Do Nurses at Shady Oak Nursing And Rehabilitation Stick Around?

Staff turnover at SHADY OAK NURSING AND REHABILITATION is high. At 67%, the facility is 20 percentage points above the Texas average of 46%. High turnover means new staff may not know residents' individual needs, medications, or preferences. It can also be disorienting for residents, especially those with dementia who rely on familiar faces. Families should ask: What is causing the turnover? What retention programs are in place? How do you ensure care continuity during staff transitions?

Was Shady Oak Nursing And Rehabilitation Ever Fined?

SHADY OAK NURSING AND REHABILITATION has no federal fines on record. CMS issues fines when nursing homes fail to meet care standards or don't correct problems found during inspections. The absence of fines suggests the facility has either maintained compliance or corrected any issues before penalties were assessed. This is a positive indicator, though families should still review recent inspection reports for the full picture.

Is Shady Oak Nursing And Rehabilitation on Any Federal Watch List?
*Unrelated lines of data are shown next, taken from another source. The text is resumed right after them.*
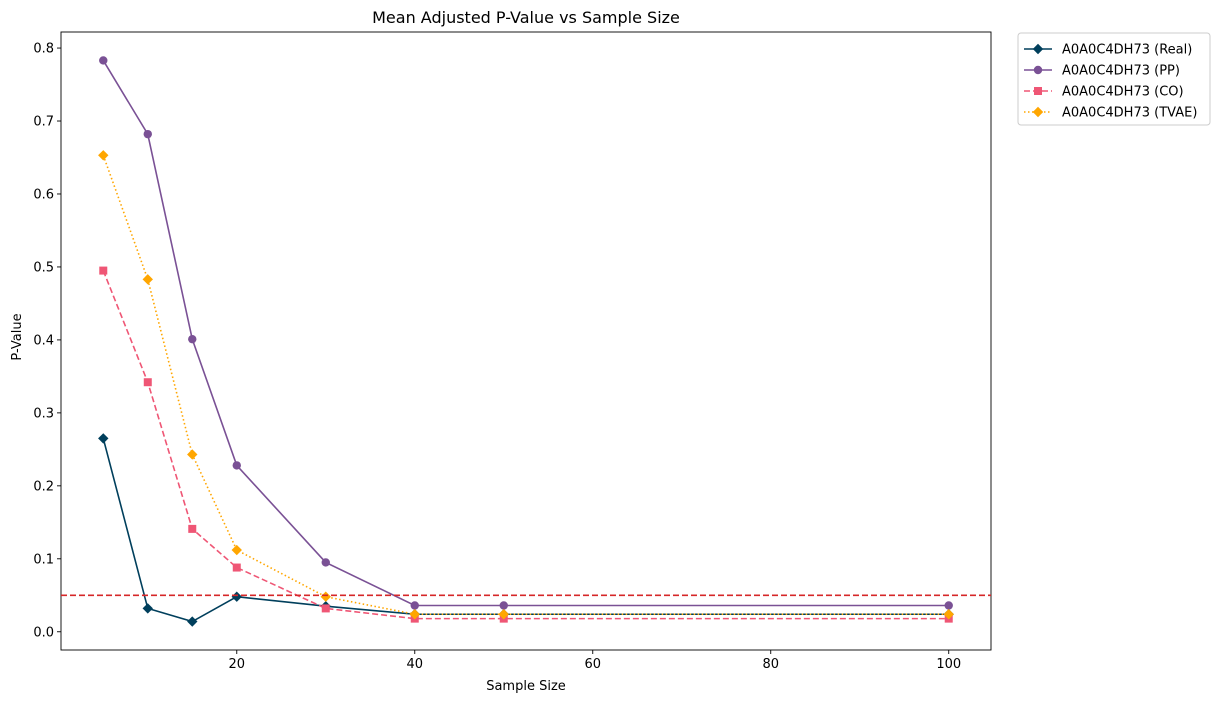 This screenshot has width=1226, height=701. Describe the element at coordinates (44, 50) in the screenshot. I see `y-tick-label: 0.8` at that location.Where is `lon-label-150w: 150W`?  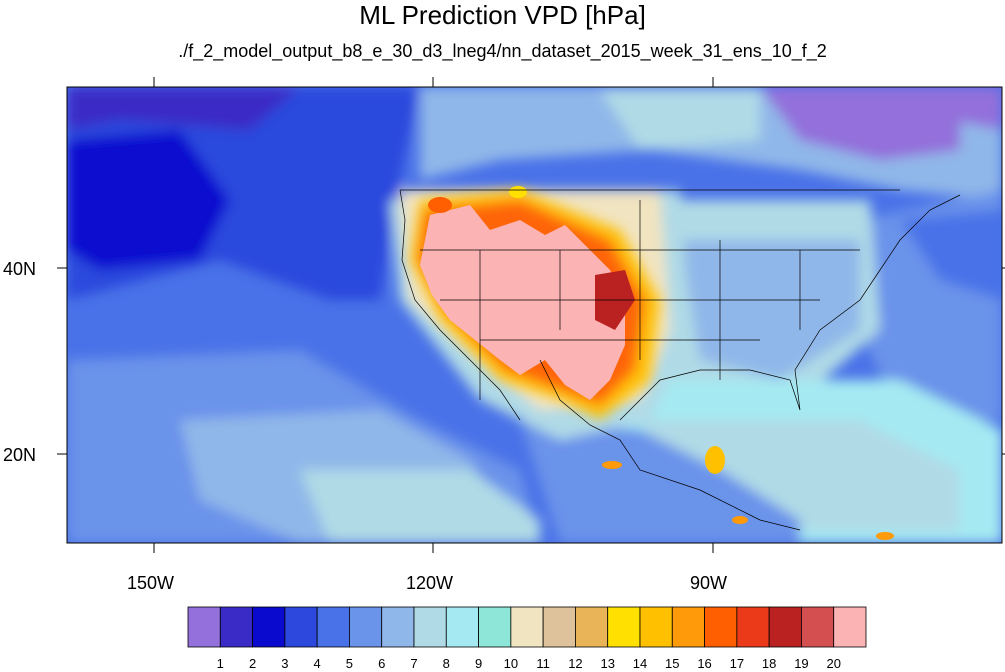
lon-label-150w: 150W is located at coordinates (151, 583).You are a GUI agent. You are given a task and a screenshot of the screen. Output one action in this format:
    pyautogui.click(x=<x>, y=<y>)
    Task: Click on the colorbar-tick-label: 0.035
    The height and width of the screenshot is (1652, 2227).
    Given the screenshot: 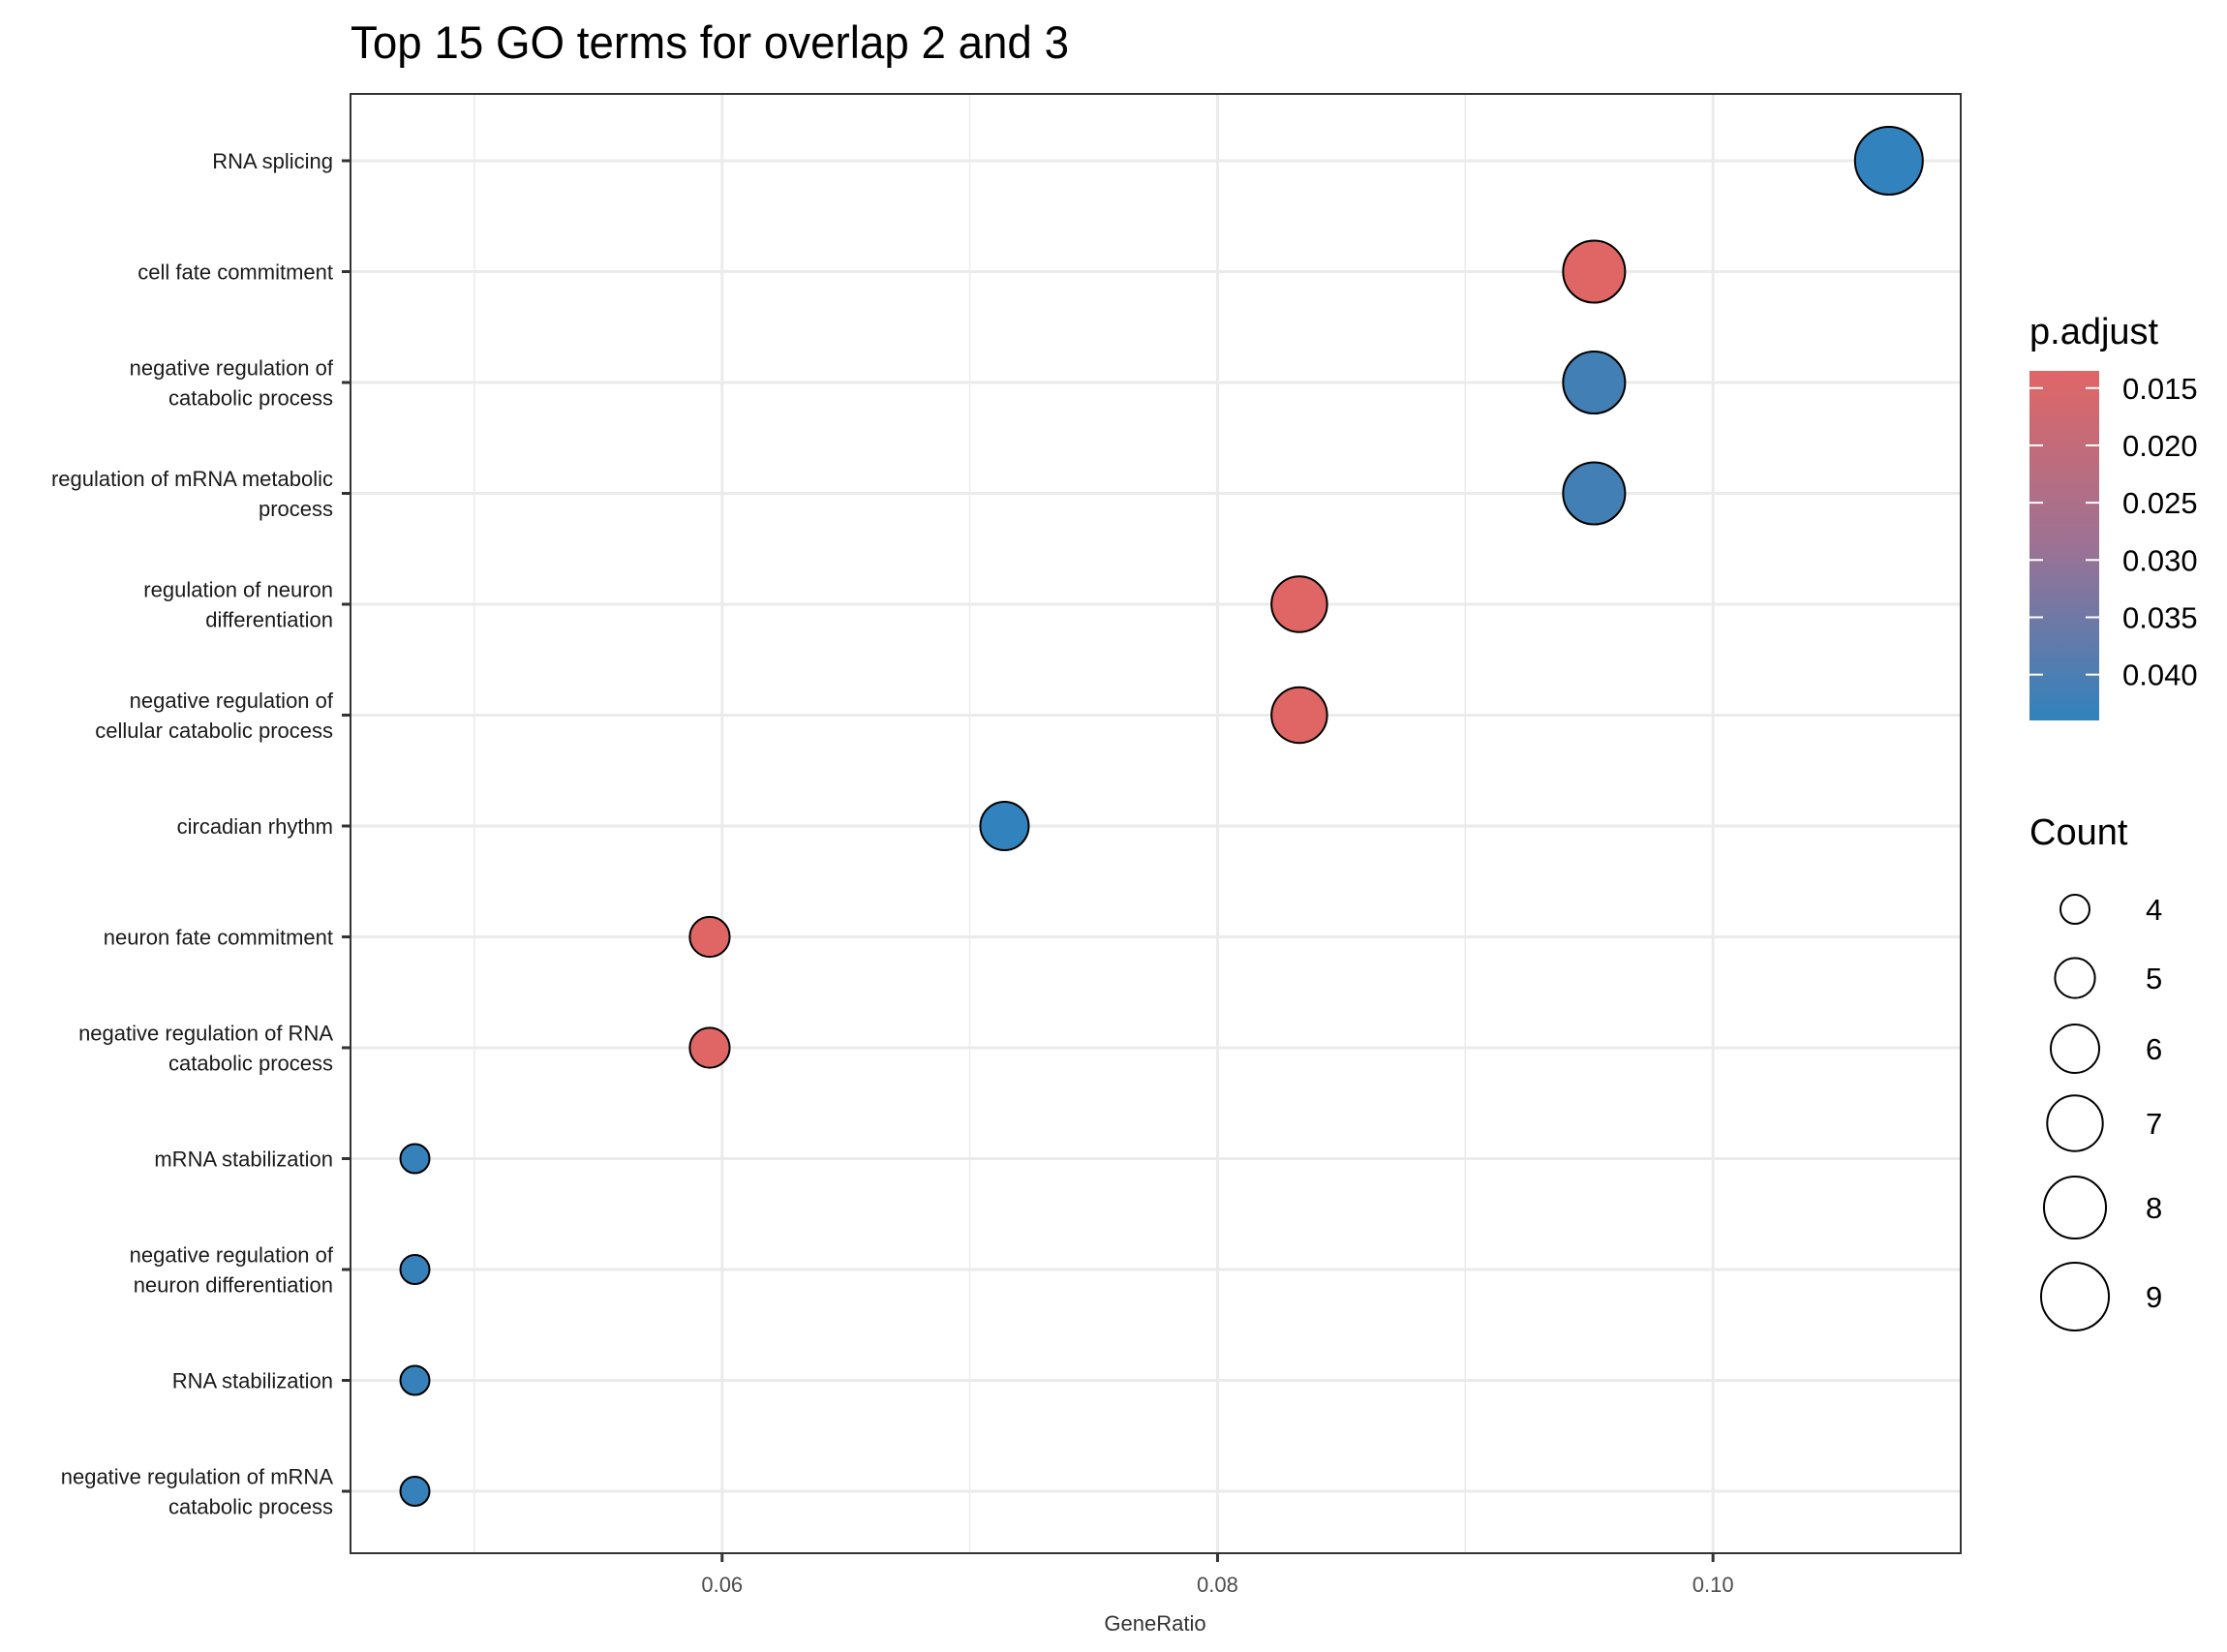 What is the action you would take?
    pyautogui.click(x=2160, y=617)
    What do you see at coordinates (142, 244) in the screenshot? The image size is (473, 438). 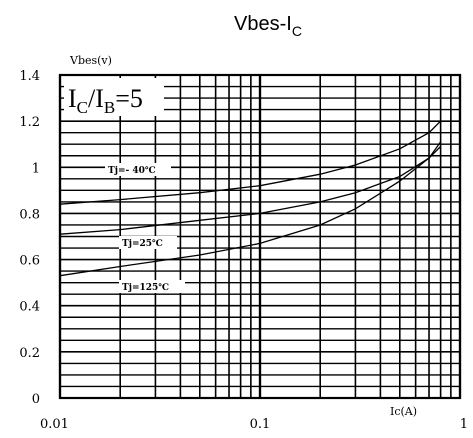 I see `series-label: Tj=25℃` at bounding box center [142, 244].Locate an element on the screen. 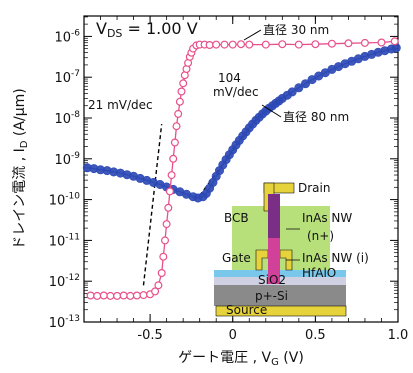 This screenshot has width=413, height=373. inset-label-source: Source is located at coordinates (246, 310).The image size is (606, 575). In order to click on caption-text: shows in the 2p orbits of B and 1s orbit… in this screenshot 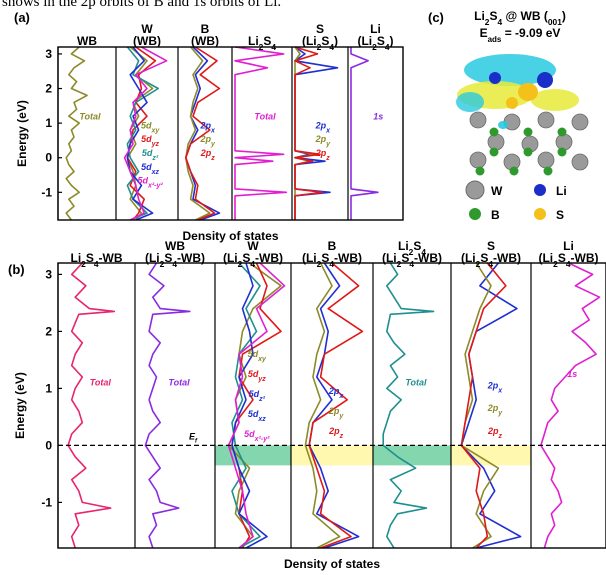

SHADY OAK NURSING AND REHABILITATION is not on any federal watch list. The most significant is the Special Focus Facility (SFF) program, which identifies the bottom 1% of nursing homes nationally based on persistent, serious quality problems. Not being on this list means the facility has avoided the pattern of deficiencies that triggers enhanced federal oversight. This is a positive indicator, though families should still review the facility's inspection history directly.